This book reviews the evolution of several related techniques in path planning and navigation for controlling autonomous agents in interactive virtual worlds. It originated from a popular course presented by the authors at SIGGRAPH 2014. Given the growing demands on the size and complexity of modern virtual worlds, a number of new techniques have been developed for achieving intelligent navigation for the next generation of multi-agent simulations.

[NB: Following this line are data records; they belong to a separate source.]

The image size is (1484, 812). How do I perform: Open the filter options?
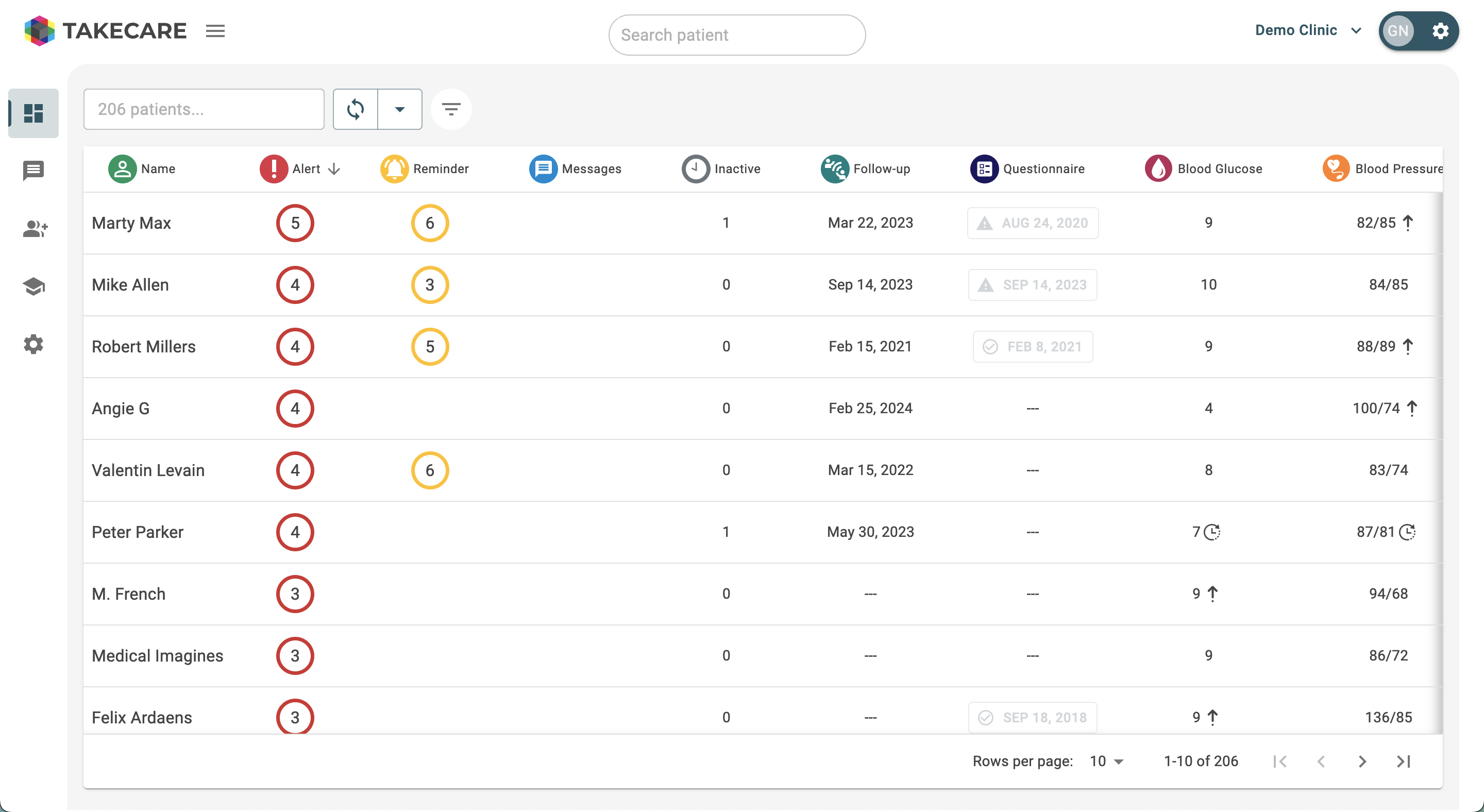[x=451, y=109]
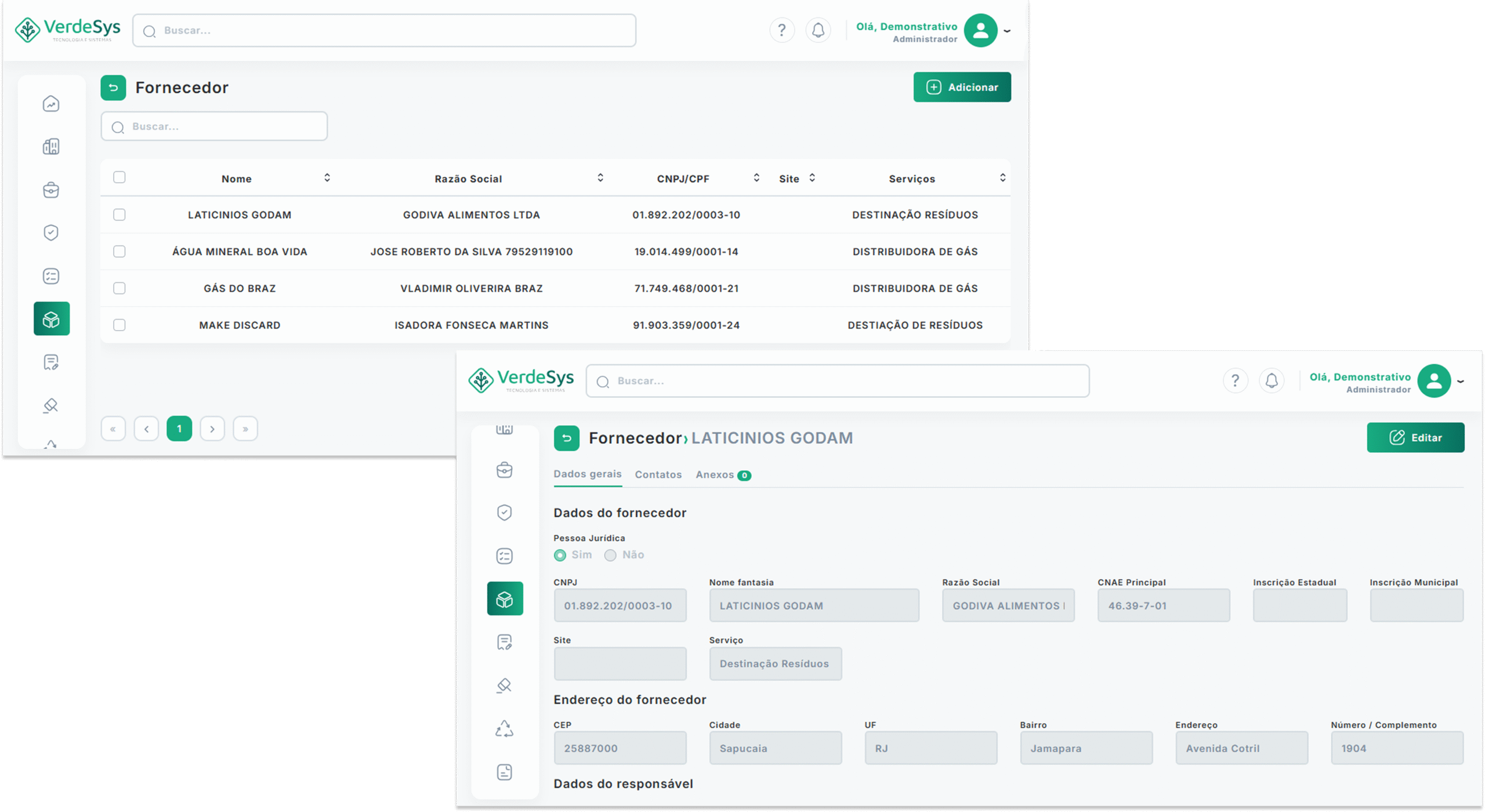Click the gavel icon in lower sidebar
The image size is (1485, 812).
[504, 686]
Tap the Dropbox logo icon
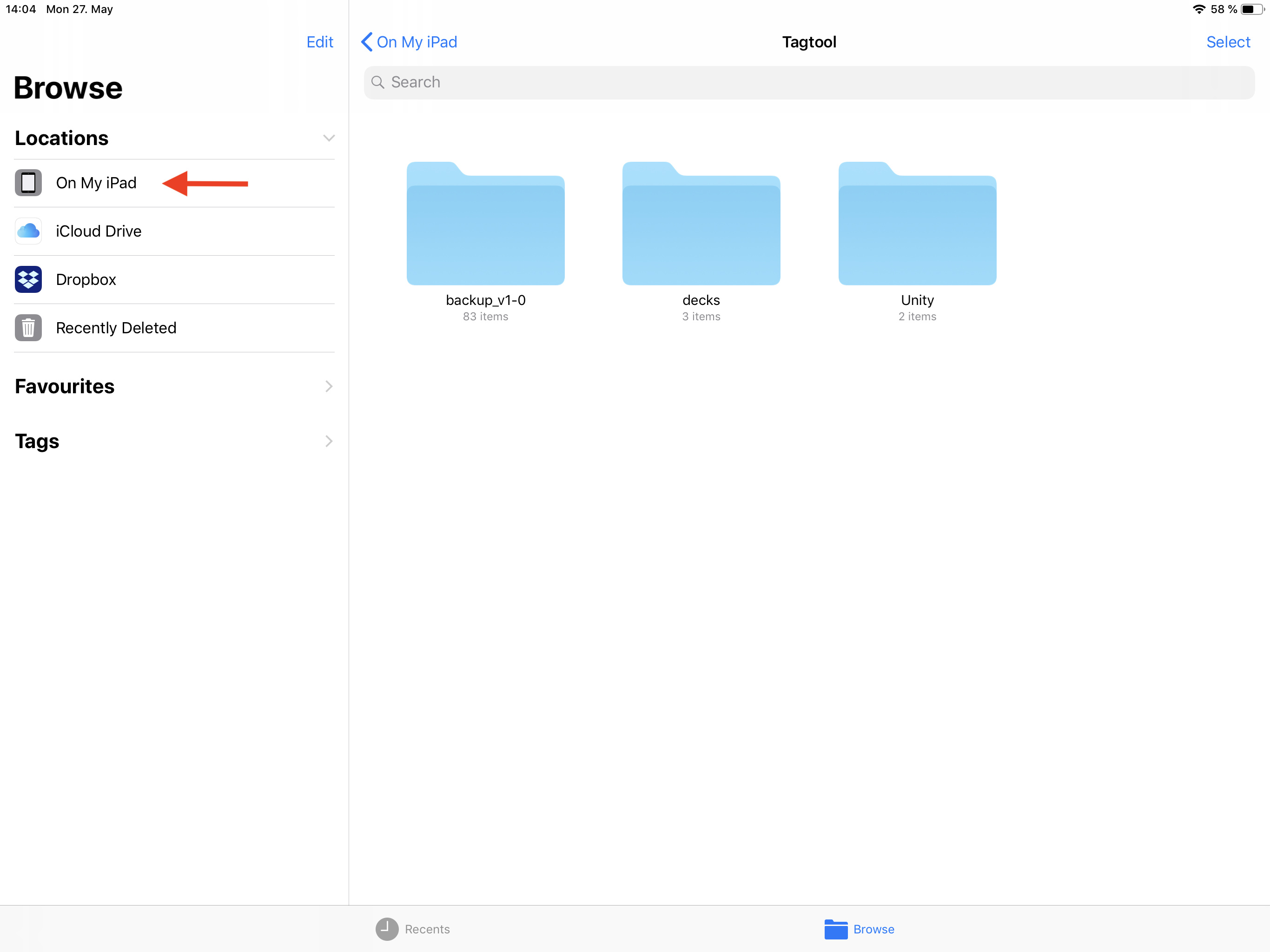The width and height of the screenshot is (1270, 952). click(x=28, y=280)
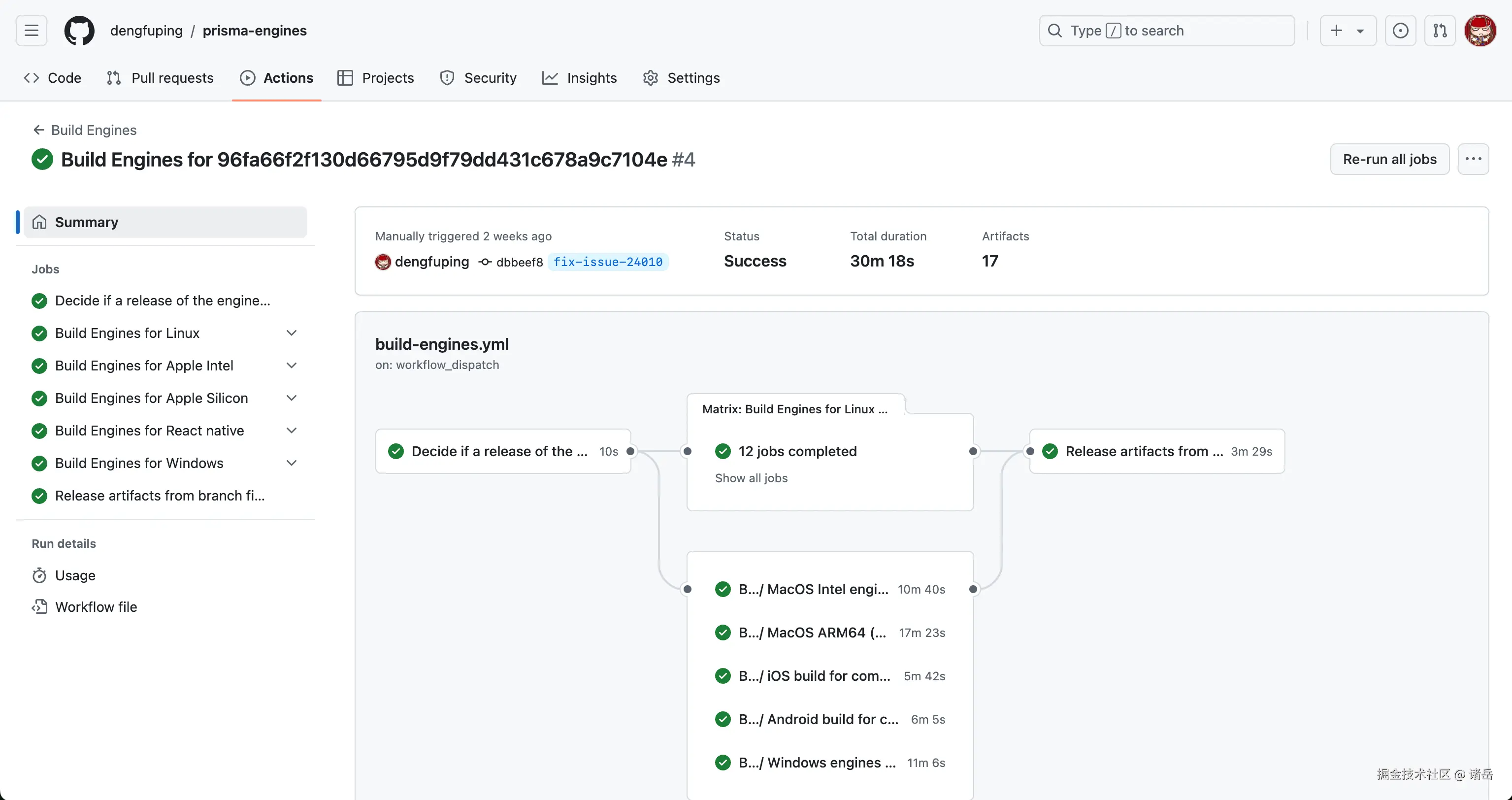Screen dimensions: 1512x800
Task: Click Re-run all jobs button
Action: click(x=1389, y=159)
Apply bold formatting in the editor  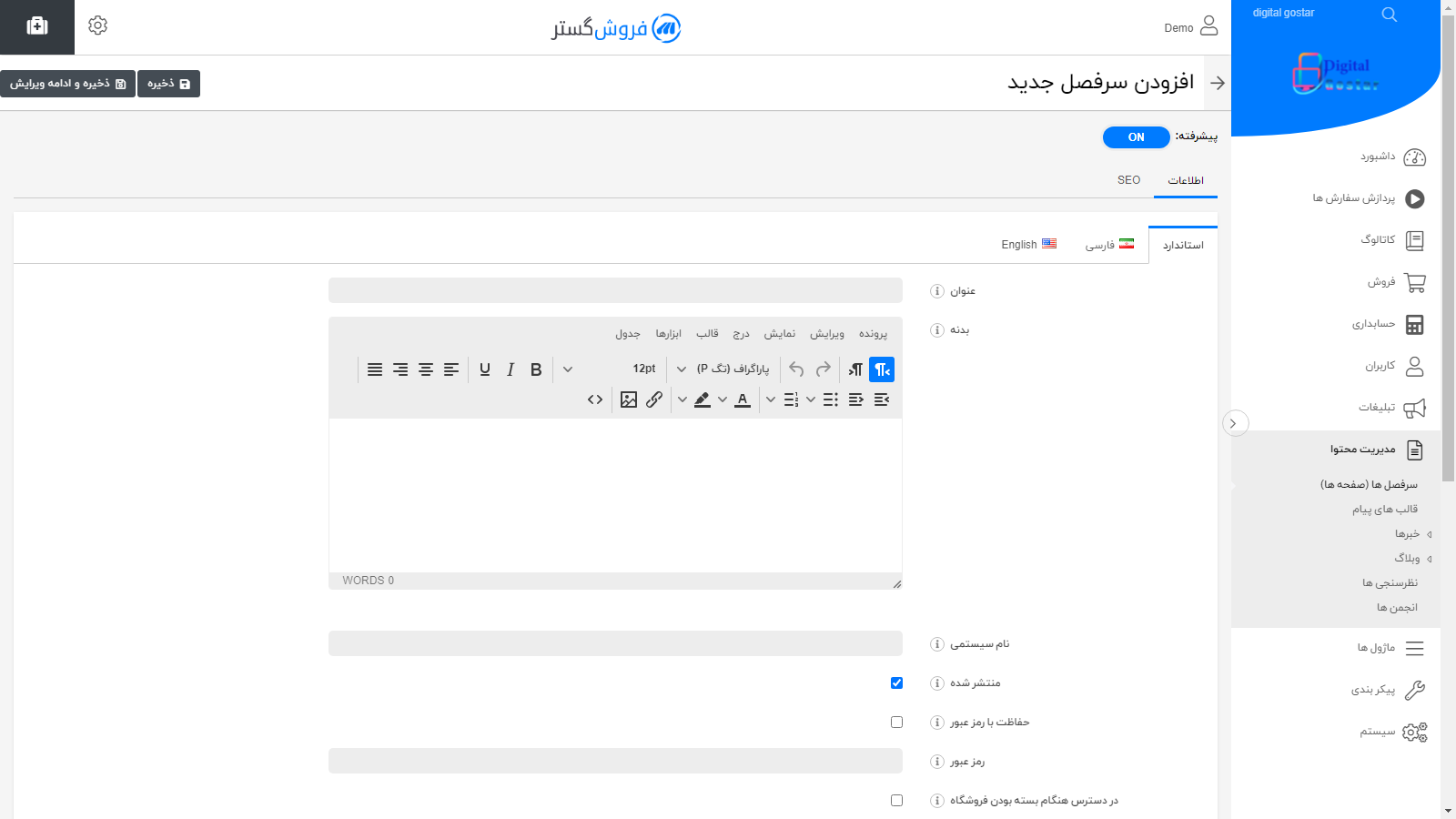(x=535, y=369)
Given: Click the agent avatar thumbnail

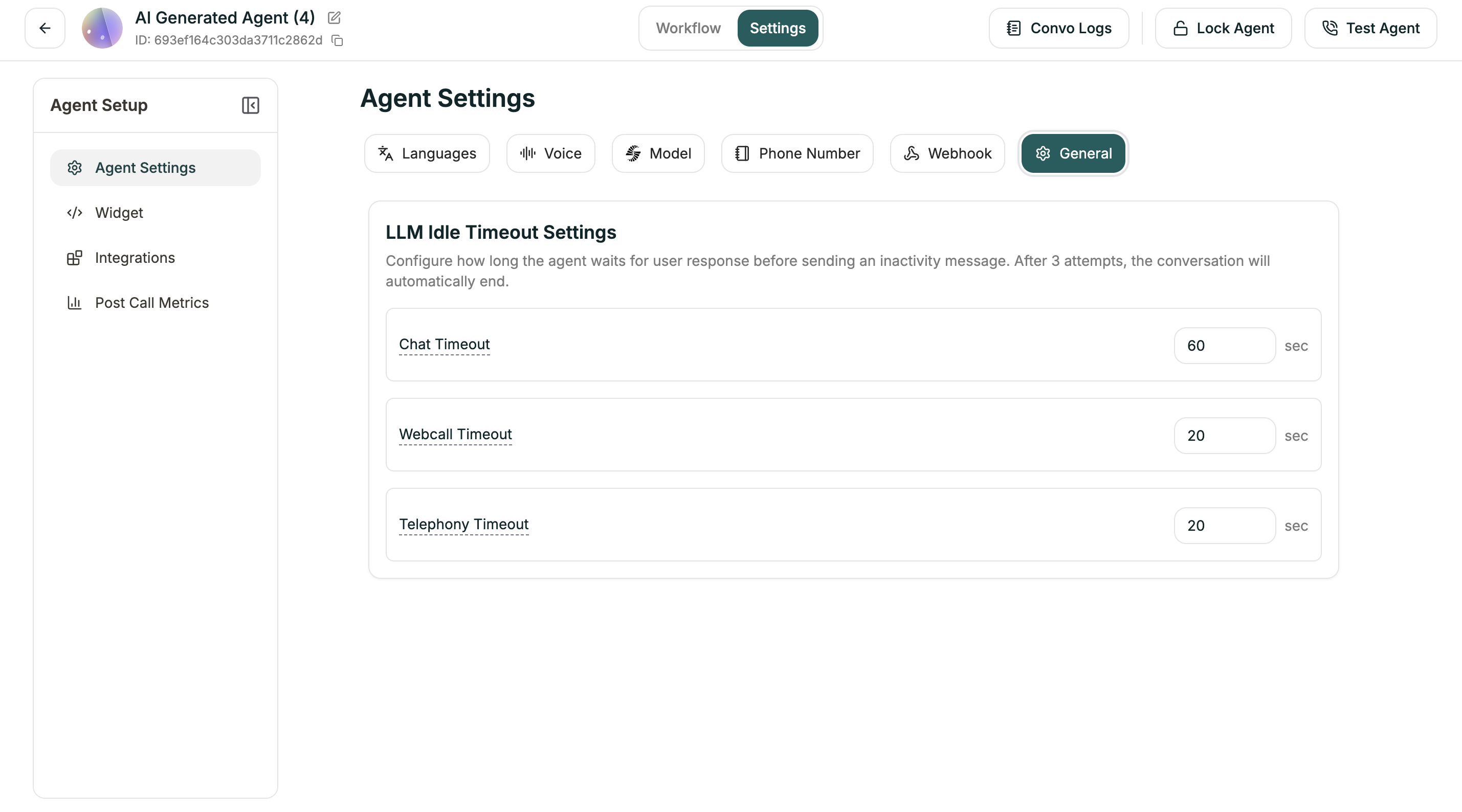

The covered topics create a useful resource relating to new directions of research in computer animation for students, researchers, and developers. The covered topics range from discrete search and geometric representations to planning under different types of constraints and harnessing the power of graphics hardware in order to address Euclidean shortest paths and discrete search for multiple agents under limited time budgets. The use of planning algorithms beyond path planning is also discussed in the areas of crowd animation and whole-body motion planning for virtual characters.
Table of Contents
Preface
Acknowledgments
Basic Approaches for World Representation
Discrete Search Algorithms
Euclidean Shortest Paths
Navigation Meshes and Geometric Structures with Clearance
Extending Basic Search Techniques
Constraint-Aware Navigation
Anytime Dynamic Search on the GPU
Dynamic Planning of Footstep Trajectories for Crowd Simulation
Planning using Multiple Domains of Control
Motion Planning for Character Motion Synthesis
Epilogue
Bibliography
Authors’ Biographies
About the Author(s)
Marcelo Kallmann, University of California, Merced
Marcelo Kallmann is Founding Faculty and Associate Professor of Computer Science at the School of Engineering of the University of California, Merced. He holds a Ph.D. from the Swiss Federal Institute of Technology in Lausanne (EPFL), was Research Faculty at the University of Southern California (USC), and a scientist at the USC Institute for Creative Technologies (ICT) before moving to UC Merced in 2005. His areas of research include computer animation, virtual reality, and motion planning. At UC Merced, he established and leads the computer graphics research group. His research work has been supported by several awards from the US National Science Foundation, and his work on triangulations for path planning runs inside The Sims 4, the latest installment of one of the best-selling video game series of all time.
Mubbasir Kapadia, Rutgers University
Mubbasir Kapadia is an Assistant Professor in the Computer Science Department at Rutgers University. Previously, he was an Associate Research Scientist at Disney Research Zurich. He was a postdoctoral researcher and Assistant Director at the Center for Human Modeling and Simulation at University of Pennsylvania, under the directorship of Prof. Norman I. Badler. He was the project lead on the United States Army Research Laboratory (ARL) funded project Robotics Collaborative Technology Alliance (RCTA). He received his Ph.D. in computer science at University of California, Los Angeles under the advisement of Professor Petros Faloutsos. He is the co-author of the book
Virtual Crowds: Steps Toward Behavioral Realism, Morgan & Claypool Publishers, 2015.